Data excerpted from a collection:
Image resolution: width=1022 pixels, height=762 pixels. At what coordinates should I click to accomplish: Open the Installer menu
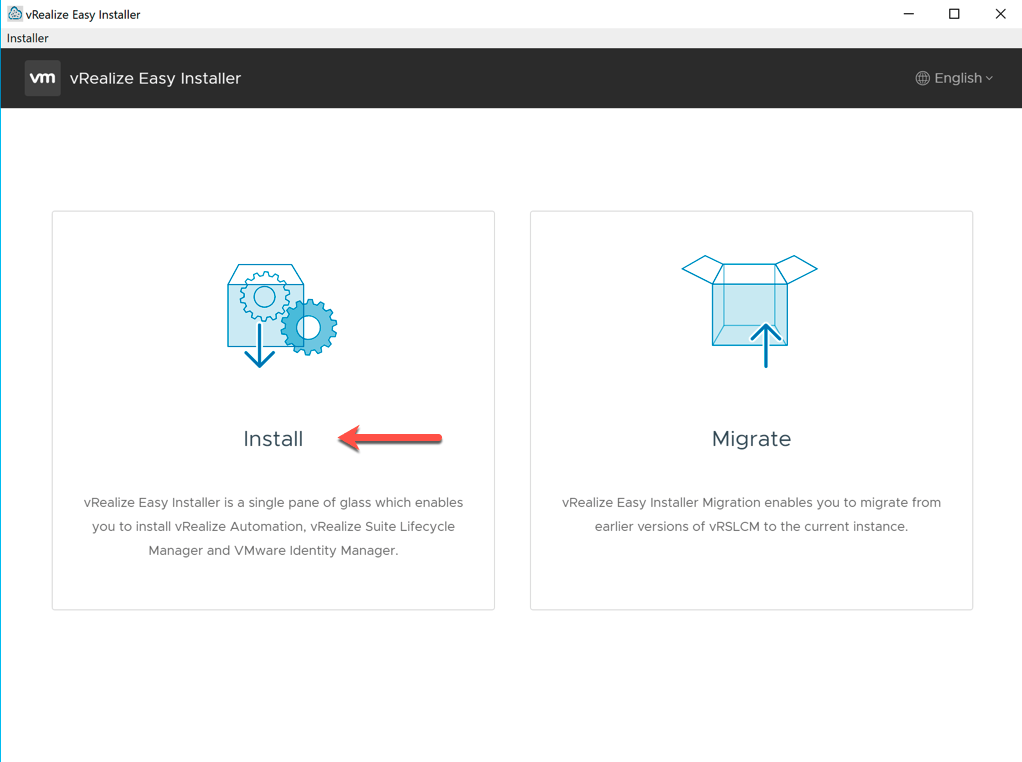[26, 38]
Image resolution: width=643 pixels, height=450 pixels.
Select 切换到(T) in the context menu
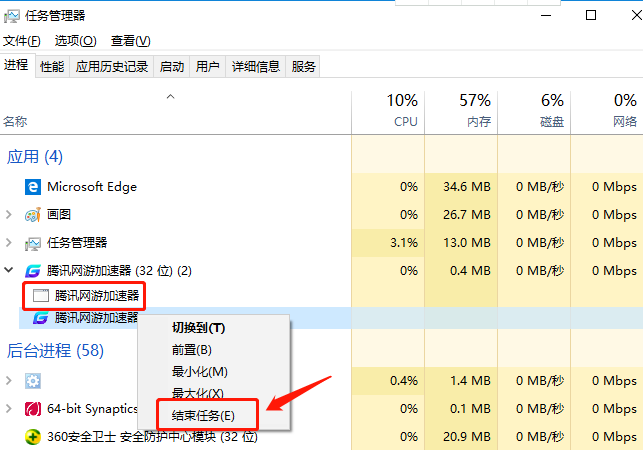click(x=198, y=328)
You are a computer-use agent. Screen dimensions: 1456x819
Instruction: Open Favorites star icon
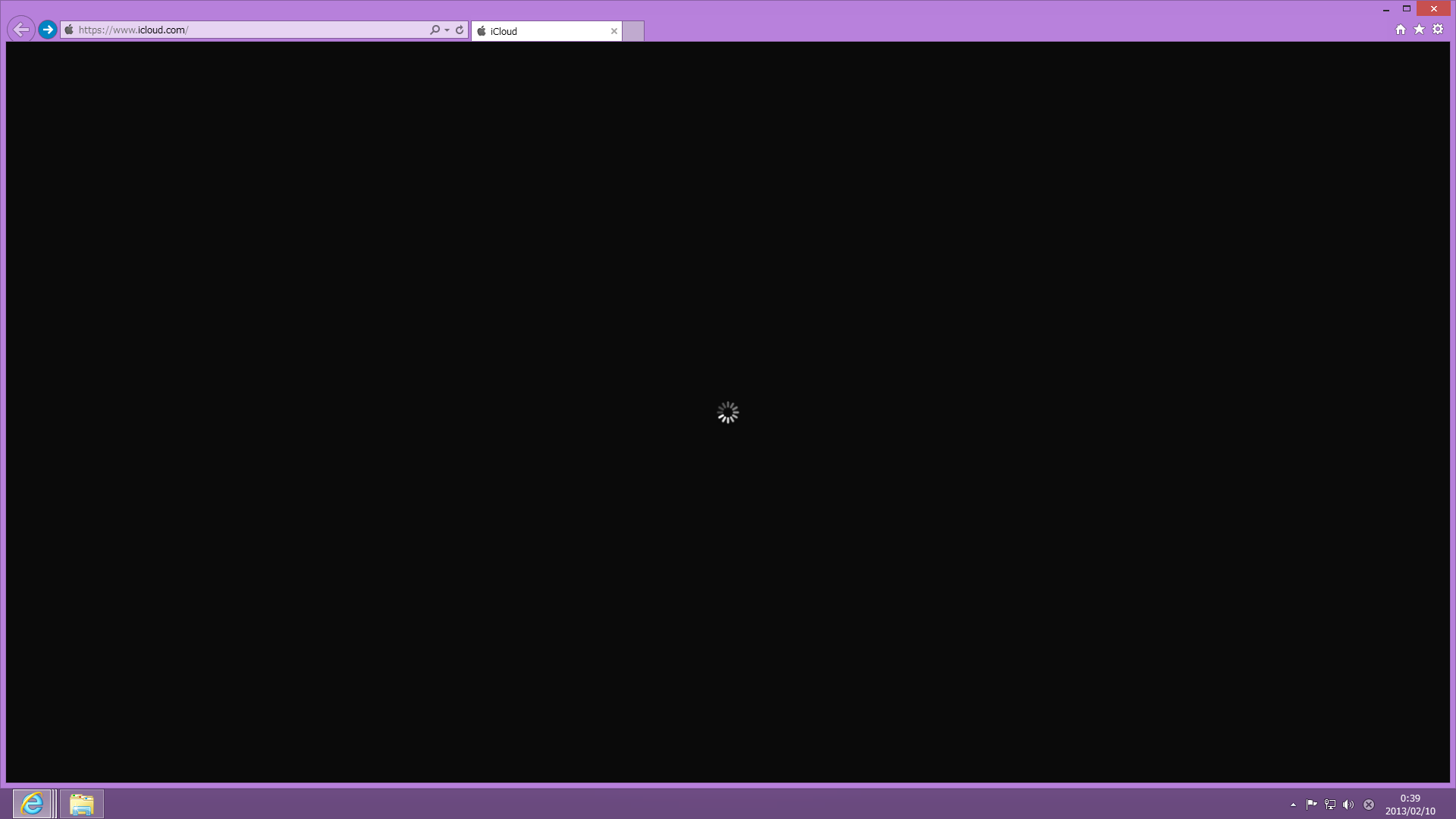pos(1419,30)
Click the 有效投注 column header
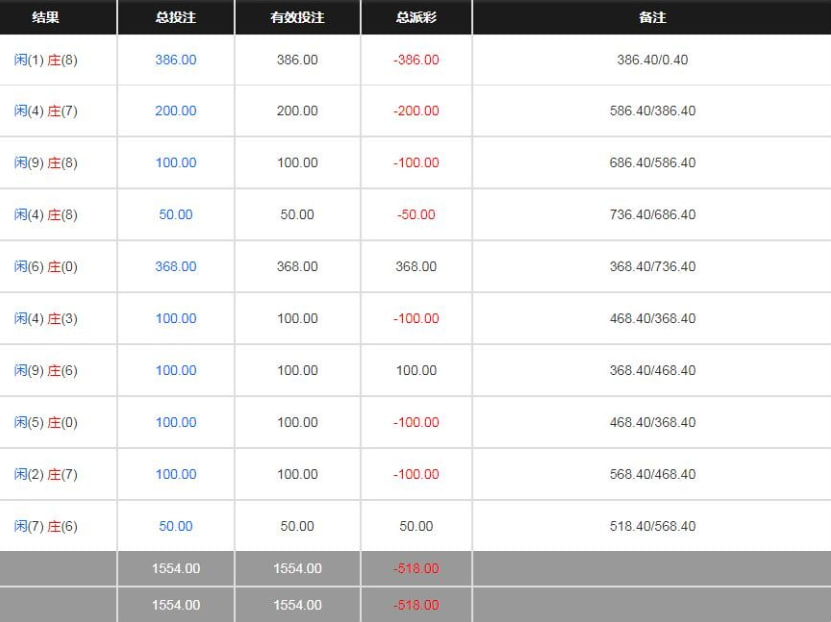Viewport: 831px width, 622px height. (x=297, y=17)
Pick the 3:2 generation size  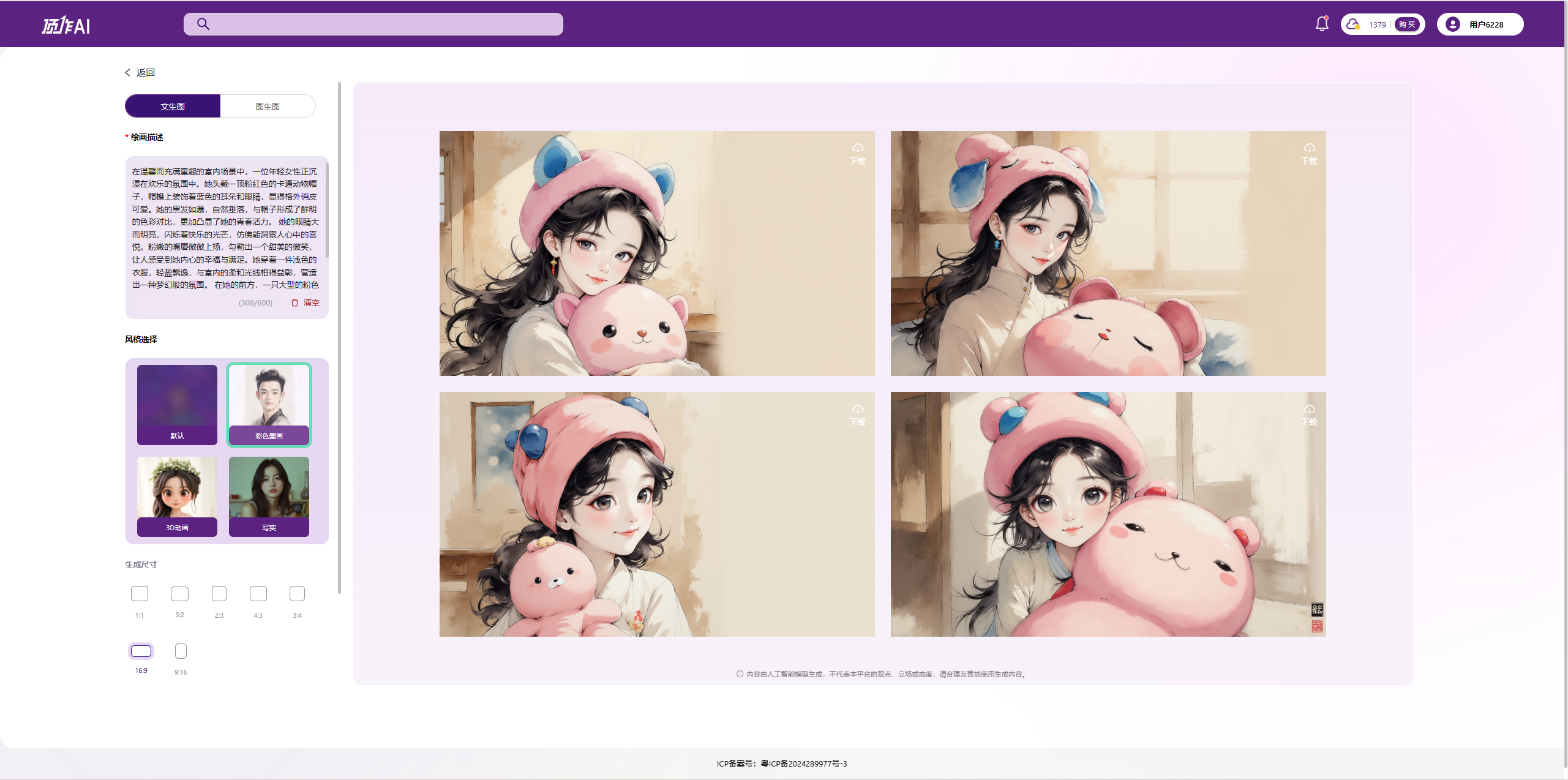(x=179, y=594)
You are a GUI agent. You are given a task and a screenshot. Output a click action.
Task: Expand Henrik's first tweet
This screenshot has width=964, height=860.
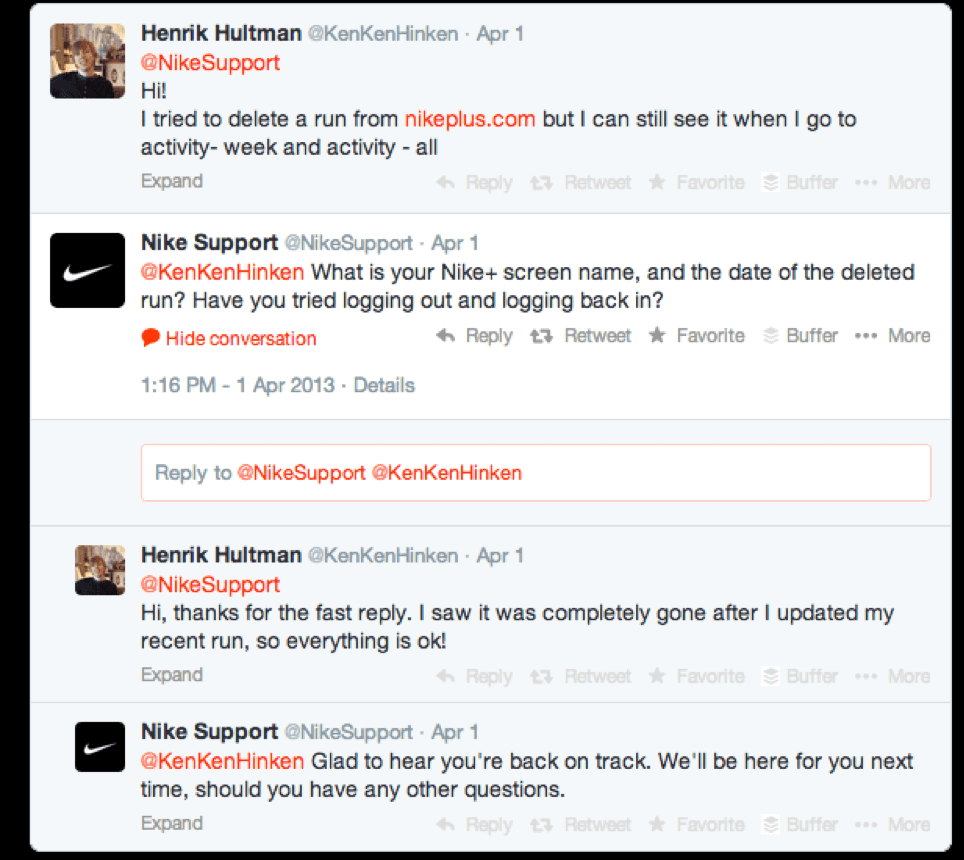tap(172, 181)
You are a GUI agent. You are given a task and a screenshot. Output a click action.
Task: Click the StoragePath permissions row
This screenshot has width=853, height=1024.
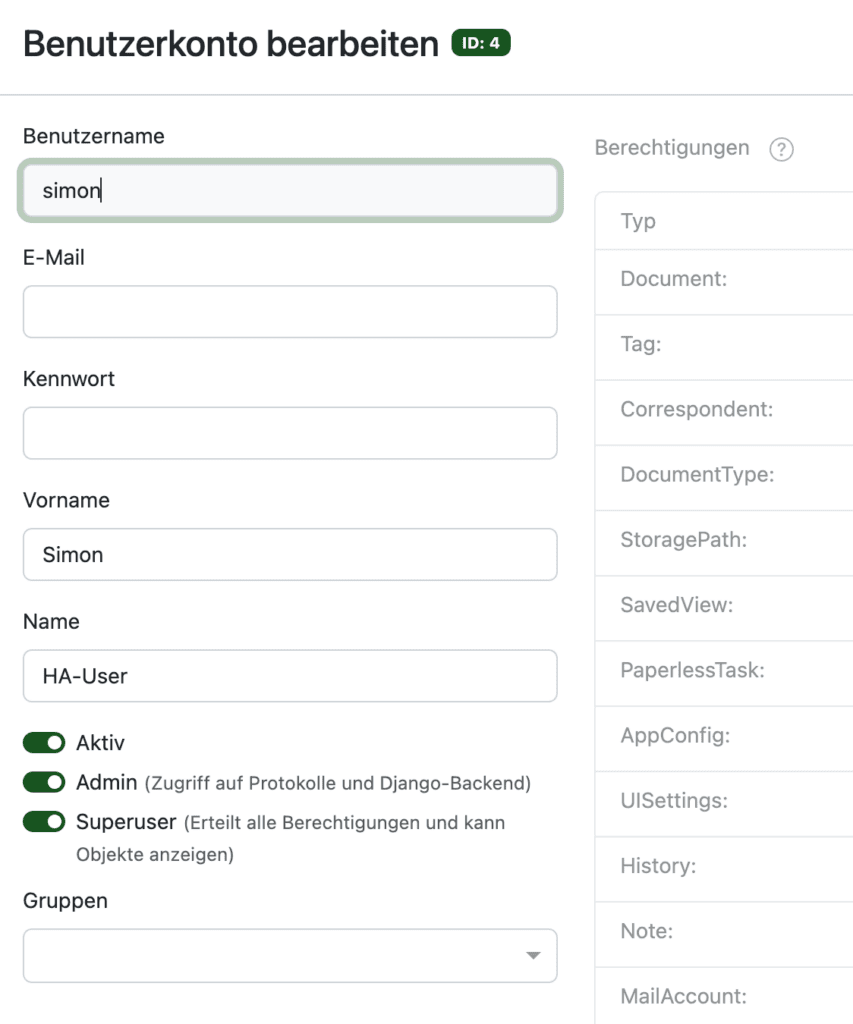coord(724,543)
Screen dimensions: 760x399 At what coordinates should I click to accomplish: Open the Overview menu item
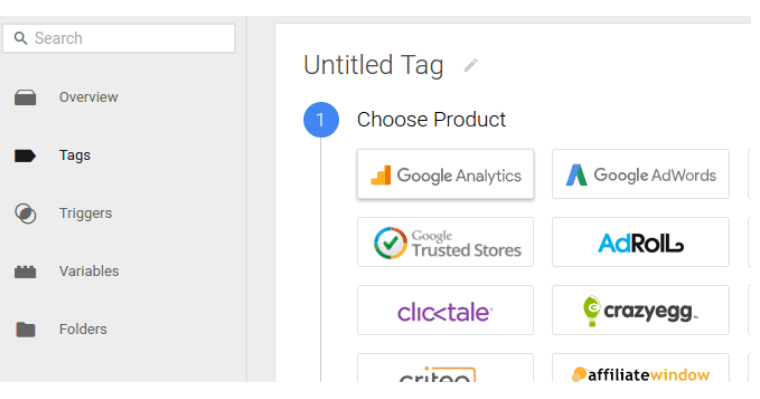click(x=88, y=97)
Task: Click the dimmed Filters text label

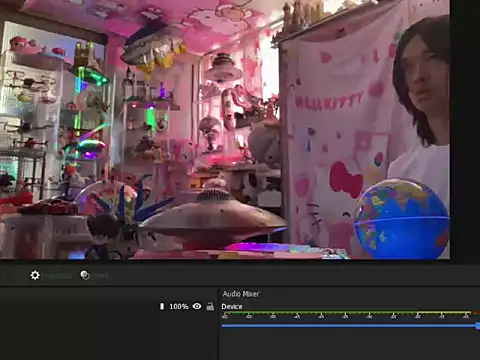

Problem to work on: Rescale the data from its beginning through the line containing "pos(1419,30)", both included, and reproduce every line with the requests unchanged but each coordinate in the answers multiplied by 0.2 and rounded to the nearest whole number, with halves rounded up. Omit the pictures from your output.

Output of the task:
Image resolution: width=1022 pixels, height=762 pixels. At what coordinates should I click to accomplish: Open the Installer menu
[5, 8]
Image resolution: width=643 pixels, height=450 pixels.
Select 切换到(T) in the context menu
click(x=40, y=66)
You are a computer-use agent. Screen dimensions: 1456x819
Instruction: Open Favorites star icon
pos(284,6)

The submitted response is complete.